Going back to the much more interesting point about the problems the press has with reporting scientific studies, I think a lot of it stems from basic lack of specificity on the part of the press. The natural tendency is to want to make the headline BIG AND MEANINGFUL AND IMPORTANT TO EVERYONE when the nature of the knowledge (especially causal knowledge) produced by good scientific studies, as you noted above, is instead small, selective, and situational.
To cut down on public confusion, in other words, try to make your headlines and your leads (or "ledes," if you wanna be all journo about it) much more specific about what the study actually tested and concluded. Also, try looking for directly contradictory evidence and publish that if you find it, as well. Then you're correctly leading readers to believe that, overall, "the science" is still unsettled on the matter, even as you present them with novel, interesting findings from whatever specific studies you want to write about.
#5 Posted by Taylor, CJR on Wed 6 Feb 2013 at 04:17 PM
I'm not sure a perspectival bias of the half-full/half-empty kind means a reporter has fallen short. To the extent a good news report is like a good scientific report, it asserts a state of affairs and presents the evidence (or representative data) that the assertion is based on. Take it or leave it, caveat emptor, seems to be the understanding in science. Journalism we seem to expect to be more reader friendly, but the more investigative and/or research-like the news story, the less plausible that seems as a goal, if we take science as the paradigm. Given that science runs on critical thinking, maybe we should expect journalism at times to work that way too. It seems OK to me to portray the graduated cylinder as half full, if your quoted source says that the meniscus was at 50.

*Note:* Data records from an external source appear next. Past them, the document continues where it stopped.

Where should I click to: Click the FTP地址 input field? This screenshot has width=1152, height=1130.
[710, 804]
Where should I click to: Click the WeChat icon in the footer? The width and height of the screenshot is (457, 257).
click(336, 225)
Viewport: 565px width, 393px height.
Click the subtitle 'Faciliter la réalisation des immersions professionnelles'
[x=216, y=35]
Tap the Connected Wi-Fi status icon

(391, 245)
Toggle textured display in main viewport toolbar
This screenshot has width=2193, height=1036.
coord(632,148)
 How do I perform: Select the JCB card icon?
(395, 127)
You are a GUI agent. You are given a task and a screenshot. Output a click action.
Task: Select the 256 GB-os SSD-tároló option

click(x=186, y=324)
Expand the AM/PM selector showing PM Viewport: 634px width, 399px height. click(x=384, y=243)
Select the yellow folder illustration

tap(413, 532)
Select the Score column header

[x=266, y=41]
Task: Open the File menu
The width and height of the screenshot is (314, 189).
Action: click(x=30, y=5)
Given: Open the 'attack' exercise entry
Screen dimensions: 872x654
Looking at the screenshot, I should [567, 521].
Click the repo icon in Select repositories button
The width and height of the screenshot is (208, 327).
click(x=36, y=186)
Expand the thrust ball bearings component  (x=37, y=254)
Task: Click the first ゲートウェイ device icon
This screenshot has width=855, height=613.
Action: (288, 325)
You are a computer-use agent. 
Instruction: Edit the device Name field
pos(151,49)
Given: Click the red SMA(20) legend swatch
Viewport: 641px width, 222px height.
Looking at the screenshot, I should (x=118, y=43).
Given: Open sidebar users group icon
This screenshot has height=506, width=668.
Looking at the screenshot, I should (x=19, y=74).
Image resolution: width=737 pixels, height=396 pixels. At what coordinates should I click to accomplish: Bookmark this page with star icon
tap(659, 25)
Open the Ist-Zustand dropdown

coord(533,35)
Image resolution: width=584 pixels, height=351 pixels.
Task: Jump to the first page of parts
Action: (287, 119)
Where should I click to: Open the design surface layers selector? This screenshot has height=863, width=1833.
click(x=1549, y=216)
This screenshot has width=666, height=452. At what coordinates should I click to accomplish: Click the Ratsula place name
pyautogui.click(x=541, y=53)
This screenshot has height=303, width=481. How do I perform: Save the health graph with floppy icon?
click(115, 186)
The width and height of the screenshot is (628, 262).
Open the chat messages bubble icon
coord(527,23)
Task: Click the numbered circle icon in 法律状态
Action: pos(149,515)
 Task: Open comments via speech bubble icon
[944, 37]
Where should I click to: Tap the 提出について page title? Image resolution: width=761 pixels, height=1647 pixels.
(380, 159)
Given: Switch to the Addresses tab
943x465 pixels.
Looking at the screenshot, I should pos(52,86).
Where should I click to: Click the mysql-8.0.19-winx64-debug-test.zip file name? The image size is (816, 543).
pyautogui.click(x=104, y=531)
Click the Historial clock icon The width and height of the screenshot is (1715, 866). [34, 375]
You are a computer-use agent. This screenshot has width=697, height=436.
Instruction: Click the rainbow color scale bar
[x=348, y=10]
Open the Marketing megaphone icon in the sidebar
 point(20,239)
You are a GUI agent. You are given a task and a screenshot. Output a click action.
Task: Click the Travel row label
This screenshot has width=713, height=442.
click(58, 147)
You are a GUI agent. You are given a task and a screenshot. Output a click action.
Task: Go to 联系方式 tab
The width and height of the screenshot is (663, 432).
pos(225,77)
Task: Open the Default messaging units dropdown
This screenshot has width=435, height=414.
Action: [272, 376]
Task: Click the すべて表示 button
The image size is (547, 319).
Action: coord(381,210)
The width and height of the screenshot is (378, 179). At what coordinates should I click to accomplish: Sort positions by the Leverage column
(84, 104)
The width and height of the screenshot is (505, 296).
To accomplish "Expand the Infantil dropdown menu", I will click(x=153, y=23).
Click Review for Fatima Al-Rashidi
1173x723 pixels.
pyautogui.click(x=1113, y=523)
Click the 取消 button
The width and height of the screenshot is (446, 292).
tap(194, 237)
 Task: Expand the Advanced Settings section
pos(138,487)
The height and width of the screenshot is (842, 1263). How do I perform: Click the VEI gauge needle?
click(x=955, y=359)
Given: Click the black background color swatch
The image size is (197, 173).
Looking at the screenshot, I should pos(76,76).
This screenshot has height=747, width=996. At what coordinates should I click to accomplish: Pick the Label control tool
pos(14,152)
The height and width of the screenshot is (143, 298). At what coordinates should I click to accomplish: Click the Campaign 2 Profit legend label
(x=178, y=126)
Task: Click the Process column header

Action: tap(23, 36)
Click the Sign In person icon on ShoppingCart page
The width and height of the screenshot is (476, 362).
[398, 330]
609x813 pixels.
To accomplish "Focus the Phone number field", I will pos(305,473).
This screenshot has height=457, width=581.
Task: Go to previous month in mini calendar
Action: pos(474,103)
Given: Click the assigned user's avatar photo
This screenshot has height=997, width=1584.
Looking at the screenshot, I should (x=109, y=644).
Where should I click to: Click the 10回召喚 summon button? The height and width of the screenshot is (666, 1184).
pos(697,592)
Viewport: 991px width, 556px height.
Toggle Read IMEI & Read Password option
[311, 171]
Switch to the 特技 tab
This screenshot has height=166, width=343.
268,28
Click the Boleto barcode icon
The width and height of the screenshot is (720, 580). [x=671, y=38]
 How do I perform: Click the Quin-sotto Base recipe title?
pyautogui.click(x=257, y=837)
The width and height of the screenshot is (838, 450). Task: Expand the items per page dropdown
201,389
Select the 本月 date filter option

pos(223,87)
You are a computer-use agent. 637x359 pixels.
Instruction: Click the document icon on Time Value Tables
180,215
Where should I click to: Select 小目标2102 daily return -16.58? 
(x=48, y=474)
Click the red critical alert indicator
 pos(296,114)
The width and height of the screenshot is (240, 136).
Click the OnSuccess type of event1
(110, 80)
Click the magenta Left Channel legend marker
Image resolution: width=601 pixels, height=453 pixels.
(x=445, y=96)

#6 Posted by Oliver, CJR on Tue 26 Feb 2013 at 11:13 PM
All three are right in a sense. Of course it is POSSIBLE for people to lose weight and keep it off following the "establishment" guidelines -- low dietary fat, high carbohydrates and exercise. But Pope is right to point out that for most obese Americans, those guidelines are not a solution because most people can't live with the constant blood sugar spikes and falls and hunger pangs. Which is why Taubes' ideas -- the insulin theory, the carbohydrate theory, the Atkins theory -- are so intriguing because they provide a path for people to lose weight by keeping blood sugar and insulin levels low, encouraging fat burning and no hunger pangs. Carbohydrate restriction does not have to mean giving up on a balanced diet with exercise. It only means giving up sugar and starches -- the cheap processed carbohydrates that the food industry makes most of its money producing. This is so easy to see -- particularly if you have tried it -- it is hard to understand why so many doctors and dietitians are unwilling to consider it.